Trump’s rhetoric was openly imperialist about taking other countries’ resources by force. His administration oversaw massive jumps in Pentagon spending in every year of his presidency, increasing almost $100 billion from when he took office in 2017 to when he left four years later. Even while denouncing Trump’s recklessness, most Democrats in Congress voted for these increases to the military budget each year.

Adjusted for inflation, the current military budget of $740 billion for 2021 is more than at any point in U.S. history since World War II, except at the peak of the ongoing wars in Iraq and Afghanistan. Such an enormous amount is more than the next 10 highest-spending nations combined, making up almost 40% of the entire planet’s military spending. 53% of the discretionary budget allocated by Congress every year—more than all government spending on public health, education, transportation, housing, and clean energy combined—is dedicated to this warmaking.

These trends largely predated Trump. Just about half of the military budget goes to private corporations like Boeing, Lockheed Martin and Raytheon, who profiteer from lucrative contracts building the machinery of war, while less than a quarter goes to the troops in the form of pay, housing, and benefits. About $150 billion goes toward maintaining over 800 foreign military bases that inflame regional tensions enabling avoidable wars around the world.  The endless wars in Iraq and Afghanistan are providing cover for a $70 billion bump in Pentagon spending, only about half of which is used for those conflicts.

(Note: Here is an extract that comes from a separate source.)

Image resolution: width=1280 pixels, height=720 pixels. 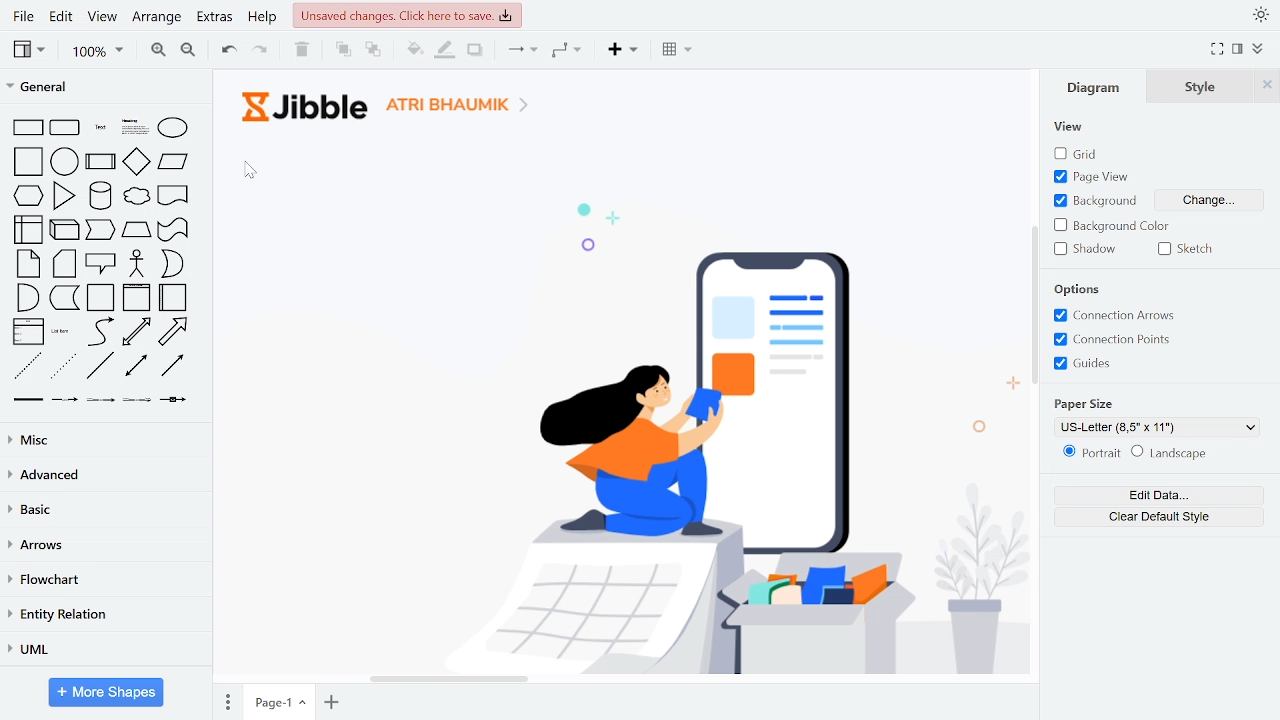 What do you see at coordinates (1162, 495) in the screenshot?
I see `edit data` at bounding box center [1162, 495].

The human costs of all this are incalculable. At least 800,000 people have been killed by direct war violence in Iraq, Afghanistan, Syria, Yemen, and Pakistan, the vast majority of them civilians. Many more have died from the destruction of infrastructure like hospitals, and many more than that have been injured or disabled. And America’s post-9/11 wars have driven at least 37 million people from their homes, creating the greatest human displacement since World War II—comparable to the entire population of Canada, or everyone living in the state of California, becoming refugees.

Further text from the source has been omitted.